Every line below between the one holding "Close the Multimeter-XMM1" and the one holding "Click the 'Performance & security by' text", inclusive, should be copied exactly, and no other line.

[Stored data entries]
#####

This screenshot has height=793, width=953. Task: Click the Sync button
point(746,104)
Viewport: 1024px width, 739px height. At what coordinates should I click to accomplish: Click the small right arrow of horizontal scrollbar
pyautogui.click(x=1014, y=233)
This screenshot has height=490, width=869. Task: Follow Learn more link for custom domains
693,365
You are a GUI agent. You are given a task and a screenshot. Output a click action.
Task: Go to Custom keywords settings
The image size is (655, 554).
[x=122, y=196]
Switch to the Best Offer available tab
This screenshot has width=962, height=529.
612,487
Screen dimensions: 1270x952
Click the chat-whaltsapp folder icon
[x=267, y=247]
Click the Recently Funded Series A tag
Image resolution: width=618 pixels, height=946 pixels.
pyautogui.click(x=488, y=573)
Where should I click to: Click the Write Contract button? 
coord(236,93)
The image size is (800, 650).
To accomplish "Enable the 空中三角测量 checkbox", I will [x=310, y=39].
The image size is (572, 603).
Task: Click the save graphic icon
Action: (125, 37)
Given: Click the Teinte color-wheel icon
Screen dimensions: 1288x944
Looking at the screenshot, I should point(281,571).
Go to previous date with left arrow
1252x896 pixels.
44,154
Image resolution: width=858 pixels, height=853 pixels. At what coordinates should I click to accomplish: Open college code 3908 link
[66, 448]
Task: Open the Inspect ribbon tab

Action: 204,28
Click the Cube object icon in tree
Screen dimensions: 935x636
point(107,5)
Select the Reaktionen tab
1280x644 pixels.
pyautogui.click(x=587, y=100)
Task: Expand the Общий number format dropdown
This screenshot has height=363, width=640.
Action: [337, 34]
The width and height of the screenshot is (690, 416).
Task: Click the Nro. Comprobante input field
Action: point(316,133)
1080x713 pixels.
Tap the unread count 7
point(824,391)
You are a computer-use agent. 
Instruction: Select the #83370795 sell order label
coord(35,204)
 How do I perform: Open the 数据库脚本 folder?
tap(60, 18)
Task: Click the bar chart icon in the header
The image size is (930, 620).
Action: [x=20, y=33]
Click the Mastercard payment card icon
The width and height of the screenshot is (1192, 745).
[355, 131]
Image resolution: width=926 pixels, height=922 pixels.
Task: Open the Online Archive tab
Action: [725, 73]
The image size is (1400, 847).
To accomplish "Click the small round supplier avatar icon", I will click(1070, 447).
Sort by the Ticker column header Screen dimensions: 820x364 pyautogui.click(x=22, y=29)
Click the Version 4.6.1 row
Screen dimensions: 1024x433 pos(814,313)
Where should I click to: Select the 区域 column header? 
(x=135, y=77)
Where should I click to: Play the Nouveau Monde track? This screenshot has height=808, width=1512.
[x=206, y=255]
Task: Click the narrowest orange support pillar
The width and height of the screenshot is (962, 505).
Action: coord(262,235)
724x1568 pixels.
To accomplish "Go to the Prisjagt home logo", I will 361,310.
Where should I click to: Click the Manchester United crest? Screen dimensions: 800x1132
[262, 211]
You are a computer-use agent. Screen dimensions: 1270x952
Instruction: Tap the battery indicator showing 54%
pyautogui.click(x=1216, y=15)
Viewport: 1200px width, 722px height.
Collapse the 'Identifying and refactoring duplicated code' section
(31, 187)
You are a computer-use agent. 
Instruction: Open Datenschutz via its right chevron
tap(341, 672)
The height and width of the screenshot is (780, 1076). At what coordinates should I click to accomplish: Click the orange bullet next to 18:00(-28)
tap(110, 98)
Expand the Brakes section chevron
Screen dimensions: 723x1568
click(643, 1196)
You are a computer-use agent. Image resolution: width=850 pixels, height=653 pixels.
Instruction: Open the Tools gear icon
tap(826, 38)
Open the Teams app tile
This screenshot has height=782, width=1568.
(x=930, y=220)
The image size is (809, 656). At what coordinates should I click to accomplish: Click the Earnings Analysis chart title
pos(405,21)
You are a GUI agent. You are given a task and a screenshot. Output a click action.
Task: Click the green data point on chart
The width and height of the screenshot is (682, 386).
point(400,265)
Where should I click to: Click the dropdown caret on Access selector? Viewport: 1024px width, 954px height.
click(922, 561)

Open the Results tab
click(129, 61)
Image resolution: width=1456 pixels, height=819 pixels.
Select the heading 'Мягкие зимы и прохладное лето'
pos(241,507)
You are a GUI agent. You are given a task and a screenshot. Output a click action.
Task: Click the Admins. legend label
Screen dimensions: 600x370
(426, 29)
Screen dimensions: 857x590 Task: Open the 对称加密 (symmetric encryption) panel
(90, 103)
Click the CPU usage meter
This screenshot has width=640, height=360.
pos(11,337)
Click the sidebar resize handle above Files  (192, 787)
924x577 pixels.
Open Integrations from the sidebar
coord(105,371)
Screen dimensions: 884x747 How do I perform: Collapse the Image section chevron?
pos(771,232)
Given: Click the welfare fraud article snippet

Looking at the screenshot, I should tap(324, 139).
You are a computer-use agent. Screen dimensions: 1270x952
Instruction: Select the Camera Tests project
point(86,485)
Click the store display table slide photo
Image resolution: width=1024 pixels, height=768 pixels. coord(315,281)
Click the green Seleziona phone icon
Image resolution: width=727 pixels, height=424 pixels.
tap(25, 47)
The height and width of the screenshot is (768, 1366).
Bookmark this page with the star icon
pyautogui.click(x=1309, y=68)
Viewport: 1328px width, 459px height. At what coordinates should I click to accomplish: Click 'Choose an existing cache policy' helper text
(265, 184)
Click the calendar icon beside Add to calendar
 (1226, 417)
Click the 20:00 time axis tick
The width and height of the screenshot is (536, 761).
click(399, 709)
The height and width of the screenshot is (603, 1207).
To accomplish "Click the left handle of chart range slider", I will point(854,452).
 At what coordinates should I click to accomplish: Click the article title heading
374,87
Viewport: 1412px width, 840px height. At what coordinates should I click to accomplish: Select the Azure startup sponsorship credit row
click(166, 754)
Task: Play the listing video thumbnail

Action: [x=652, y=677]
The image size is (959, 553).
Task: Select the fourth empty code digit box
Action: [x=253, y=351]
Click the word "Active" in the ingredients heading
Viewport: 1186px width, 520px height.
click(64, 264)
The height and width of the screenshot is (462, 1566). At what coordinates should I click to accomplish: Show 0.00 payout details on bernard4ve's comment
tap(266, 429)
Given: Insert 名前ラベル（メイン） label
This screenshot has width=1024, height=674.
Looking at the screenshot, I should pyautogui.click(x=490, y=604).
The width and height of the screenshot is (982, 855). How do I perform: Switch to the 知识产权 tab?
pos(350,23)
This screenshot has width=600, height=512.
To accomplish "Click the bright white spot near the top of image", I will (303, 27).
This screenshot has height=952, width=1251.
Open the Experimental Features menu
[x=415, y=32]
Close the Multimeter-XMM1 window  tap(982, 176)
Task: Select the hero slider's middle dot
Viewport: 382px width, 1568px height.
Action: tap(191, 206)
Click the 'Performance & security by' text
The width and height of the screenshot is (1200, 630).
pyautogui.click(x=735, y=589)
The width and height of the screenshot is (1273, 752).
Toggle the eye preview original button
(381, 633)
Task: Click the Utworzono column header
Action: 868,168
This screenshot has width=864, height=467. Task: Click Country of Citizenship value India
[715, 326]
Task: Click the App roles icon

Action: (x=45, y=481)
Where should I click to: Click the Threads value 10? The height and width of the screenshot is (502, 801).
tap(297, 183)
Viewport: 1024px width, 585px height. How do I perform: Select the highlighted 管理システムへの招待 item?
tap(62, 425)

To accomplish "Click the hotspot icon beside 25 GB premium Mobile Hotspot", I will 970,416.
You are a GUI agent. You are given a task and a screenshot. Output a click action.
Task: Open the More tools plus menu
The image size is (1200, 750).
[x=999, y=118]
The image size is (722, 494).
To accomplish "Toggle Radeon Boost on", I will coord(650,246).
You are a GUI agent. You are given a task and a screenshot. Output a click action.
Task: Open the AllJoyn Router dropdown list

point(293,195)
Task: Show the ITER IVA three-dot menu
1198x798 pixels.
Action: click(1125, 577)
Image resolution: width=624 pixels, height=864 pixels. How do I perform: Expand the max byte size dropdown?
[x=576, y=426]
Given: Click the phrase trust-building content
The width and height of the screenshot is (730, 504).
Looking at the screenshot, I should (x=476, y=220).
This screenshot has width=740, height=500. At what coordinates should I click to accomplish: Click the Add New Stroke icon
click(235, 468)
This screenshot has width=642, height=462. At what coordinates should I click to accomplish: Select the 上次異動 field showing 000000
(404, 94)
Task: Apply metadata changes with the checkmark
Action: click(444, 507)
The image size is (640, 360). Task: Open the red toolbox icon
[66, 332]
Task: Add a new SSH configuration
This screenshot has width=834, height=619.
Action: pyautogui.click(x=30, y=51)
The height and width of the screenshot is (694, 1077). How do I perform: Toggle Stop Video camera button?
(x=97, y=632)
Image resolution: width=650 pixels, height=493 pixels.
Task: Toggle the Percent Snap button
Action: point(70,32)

#####

**EXPECTED ANSWER**
Close the Multimeter-XMM1 window  tap(982, 176)
Task: Select the hero slider's middle dot
Viewport: 382px width, 1568px height.
Action: tap(191, 206)
Click the 'Performance & security by' text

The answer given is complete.